[The Cossacks by Leo Tolstoy]@TWC D-Link bookThe Cossacks CHAPTER XXXIII 3/12
I delighted in her beauty just as I delighted in the beauty of the mountains and the sky, nor could I help delighting in her, for she is as beautiful as they.
I found that the sight of her beauty had become a necessity of my life and I began asking myself whether I did not love her.
But I could find nothing within myself at all like love as I had imagined it to be. Mine was not the restlessness of loneliness and desire for marriage, nor was it platonic, still less a carnal love such as I have experienced.
I needed only to see her, to hear her, to know that she was near--and if I was not happy, I was at peace. 'After an evening gathering at which I met her and touched her, I felt that between that woman and myself there existed an indissoluble though unacknowledged bond against which I could not struggle, yet I did struggle.
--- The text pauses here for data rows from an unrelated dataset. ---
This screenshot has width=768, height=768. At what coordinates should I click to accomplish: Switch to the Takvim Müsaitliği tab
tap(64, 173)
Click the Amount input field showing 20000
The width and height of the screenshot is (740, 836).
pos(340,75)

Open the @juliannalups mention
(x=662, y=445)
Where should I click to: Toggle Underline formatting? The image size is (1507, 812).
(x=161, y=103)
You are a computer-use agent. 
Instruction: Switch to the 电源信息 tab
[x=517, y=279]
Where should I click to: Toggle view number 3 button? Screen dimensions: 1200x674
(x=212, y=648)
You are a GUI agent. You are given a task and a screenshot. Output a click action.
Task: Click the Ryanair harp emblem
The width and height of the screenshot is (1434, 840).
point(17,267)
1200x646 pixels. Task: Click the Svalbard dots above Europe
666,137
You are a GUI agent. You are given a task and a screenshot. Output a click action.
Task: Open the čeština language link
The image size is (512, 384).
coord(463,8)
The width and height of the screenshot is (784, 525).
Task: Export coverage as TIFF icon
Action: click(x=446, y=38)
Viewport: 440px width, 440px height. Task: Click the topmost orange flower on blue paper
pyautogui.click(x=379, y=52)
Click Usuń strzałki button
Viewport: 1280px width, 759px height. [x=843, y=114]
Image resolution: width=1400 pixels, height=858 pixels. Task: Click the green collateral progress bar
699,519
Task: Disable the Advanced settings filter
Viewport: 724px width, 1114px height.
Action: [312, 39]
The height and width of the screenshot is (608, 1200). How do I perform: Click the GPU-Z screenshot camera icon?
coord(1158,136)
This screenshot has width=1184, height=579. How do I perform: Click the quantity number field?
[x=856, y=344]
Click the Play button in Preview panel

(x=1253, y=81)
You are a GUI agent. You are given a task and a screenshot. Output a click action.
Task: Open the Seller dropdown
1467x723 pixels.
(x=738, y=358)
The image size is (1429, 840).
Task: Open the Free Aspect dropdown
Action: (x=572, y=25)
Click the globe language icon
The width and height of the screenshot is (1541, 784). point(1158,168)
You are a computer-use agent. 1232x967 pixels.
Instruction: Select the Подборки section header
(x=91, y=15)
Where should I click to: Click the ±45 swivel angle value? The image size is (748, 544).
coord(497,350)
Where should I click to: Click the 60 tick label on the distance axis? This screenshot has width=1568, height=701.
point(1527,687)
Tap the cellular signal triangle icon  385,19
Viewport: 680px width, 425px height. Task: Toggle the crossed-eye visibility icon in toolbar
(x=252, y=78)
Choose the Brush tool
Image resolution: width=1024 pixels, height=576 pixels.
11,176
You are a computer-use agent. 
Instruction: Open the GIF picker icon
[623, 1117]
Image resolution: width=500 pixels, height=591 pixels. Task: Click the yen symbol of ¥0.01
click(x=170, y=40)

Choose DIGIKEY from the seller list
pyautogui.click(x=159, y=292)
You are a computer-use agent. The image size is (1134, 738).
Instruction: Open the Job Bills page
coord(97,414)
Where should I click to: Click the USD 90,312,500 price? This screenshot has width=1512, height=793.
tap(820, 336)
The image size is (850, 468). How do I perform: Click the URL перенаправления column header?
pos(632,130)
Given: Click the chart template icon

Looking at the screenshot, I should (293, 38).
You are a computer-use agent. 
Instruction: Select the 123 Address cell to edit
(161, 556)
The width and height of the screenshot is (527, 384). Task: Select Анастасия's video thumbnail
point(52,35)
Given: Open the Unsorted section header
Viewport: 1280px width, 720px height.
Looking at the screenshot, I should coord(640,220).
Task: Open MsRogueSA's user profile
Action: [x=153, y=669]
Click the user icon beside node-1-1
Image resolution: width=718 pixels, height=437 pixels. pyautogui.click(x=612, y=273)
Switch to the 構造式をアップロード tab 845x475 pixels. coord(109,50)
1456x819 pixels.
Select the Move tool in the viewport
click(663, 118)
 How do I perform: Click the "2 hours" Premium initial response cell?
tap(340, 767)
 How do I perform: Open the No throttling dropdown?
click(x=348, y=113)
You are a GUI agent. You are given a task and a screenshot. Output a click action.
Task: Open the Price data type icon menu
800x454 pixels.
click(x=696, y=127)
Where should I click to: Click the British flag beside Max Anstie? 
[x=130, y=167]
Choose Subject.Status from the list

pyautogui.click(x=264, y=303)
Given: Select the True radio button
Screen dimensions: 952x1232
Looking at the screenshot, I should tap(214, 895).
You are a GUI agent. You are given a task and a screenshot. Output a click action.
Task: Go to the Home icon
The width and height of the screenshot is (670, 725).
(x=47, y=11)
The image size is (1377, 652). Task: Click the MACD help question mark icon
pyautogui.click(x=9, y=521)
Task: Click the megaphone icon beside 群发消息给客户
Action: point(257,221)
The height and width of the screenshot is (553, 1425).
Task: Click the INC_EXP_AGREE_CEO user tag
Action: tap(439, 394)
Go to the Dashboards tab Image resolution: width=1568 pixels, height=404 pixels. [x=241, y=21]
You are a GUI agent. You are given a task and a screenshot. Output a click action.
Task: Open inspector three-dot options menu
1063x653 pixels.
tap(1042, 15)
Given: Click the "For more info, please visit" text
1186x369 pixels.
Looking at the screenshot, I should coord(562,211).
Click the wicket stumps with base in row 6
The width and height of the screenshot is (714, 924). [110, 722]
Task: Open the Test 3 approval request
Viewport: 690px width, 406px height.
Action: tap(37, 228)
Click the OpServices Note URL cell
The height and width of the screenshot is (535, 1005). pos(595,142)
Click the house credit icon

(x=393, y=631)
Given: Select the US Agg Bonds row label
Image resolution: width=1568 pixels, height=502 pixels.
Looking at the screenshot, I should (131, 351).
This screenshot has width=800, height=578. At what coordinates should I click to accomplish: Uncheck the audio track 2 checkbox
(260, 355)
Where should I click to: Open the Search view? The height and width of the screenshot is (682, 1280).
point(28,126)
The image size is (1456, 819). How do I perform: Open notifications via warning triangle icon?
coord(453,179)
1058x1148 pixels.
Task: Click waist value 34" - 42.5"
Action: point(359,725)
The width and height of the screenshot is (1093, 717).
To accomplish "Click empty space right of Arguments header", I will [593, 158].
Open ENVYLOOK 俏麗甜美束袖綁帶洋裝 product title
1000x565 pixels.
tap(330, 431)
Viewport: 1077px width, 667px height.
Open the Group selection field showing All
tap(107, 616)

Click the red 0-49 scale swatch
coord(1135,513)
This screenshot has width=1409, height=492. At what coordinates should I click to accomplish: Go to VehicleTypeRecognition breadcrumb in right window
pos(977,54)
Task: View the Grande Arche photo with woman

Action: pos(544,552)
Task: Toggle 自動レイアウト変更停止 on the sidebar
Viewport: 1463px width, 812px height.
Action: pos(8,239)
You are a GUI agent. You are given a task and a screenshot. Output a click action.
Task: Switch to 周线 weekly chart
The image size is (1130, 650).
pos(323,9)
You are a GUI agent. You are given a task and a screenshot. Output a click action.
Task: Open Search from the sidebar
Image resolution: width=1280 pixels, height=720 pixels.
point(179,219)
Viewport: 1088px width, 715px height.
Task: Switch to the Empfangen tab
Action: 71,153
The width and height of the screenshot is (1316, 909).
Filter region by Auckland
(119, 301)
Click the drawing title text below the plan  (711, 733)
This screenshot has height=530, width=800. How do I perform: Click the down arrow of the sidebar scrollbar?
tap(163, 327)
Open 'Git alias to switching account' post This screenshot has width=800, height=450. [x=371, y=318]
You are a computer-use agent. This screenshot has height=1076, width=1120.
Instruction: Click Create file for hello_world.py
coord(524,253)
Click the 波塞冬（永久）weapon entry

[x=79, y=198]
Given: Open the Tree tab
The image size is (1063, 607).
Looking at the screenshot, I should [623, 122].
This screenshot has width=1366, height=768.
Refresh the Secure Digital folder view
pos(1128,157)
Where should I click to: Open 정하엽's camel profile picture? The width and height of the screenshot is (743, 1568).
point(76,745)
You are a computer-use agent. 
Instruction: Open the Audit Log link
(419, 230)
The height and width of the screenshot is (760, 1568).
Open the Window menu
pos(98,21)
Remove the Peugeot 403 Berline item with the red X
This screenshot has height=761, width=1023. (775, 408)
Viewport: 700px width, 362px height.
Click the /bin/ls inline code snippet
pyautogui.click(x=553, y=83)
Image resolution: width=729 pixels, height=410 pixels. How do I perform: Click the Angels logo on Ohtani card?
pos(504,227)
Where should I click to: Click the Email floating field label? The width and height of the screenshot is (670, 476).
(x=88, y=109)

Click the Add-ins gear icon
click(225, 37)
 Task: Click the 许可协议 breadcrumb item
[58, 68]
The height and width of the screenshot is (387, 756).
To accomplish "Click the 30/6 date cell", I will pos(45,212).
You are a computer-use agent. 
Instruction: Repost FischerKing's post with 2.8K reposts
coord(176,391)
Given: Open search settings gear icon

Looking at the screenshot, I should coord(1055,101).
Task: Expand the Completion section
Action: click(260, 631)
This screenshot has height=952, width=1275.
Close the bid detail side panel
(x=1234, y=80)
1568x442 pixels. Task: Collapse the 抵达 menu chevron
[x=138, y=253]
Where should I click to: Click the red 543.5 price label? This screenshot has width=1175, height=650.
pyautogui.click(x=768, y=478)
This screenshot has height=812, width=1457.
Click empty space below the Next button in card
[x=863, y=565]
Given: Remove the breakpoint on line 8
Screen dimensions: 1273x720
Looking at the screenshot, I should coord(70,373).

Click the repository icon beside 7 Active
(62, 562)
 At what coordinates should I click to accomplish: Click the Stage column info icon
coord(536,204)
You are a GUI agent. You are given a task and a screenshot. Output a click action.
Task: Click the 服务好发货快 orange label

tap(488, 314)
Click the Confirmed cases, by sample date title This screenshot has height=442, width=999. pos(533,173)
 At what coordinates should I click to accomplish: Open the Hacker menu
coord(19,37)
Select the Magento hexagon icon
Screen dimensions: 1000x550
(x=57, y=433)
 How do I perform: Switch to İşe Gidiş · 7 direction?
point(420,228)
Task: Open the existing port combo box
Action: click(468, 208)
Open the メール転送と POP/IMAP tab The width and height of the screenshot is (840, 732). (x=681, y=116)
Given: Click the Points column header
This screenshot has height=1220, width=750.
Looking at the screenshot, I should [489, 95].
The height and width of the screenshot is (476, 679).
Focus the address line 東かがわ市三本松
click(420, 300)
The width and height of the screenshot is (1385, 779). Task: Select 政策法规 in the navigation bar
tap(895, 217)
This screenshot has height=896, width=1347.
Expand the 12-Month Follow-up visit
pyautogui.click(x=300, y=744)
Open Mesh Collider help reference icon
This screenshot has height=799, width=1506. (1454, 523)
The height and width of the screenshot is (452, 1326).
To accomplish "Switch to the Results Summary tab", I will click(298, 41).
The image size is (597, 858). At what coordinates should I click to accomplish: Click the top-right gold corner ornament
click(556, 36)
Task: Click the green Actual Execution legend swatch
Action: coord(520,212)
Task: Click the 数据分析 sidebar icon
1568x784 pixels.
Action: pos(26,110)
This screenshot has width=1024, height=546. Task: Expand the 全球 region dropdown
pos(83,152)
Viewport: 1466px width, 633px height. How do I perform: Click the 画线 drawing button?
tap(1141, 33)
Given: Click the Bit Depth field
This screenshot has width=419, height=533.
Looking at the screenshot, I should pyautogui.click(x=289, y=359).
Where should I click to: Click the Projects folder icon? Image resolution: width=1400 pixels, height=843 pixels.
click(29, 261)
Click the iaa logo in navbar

I asked myself: "Is it possible to love a woman who will never understand the profoundest interests of my life? Is it possible to love a woman simply for her beauty, to love the statue of a woman ?" But I was already in love with her, though I did not yet trust to my feelings. 'After that evening when I first spoke to her our relations changed. Before that she had been to me an extraneous but majestic object of external nature: but since then she has become a human being.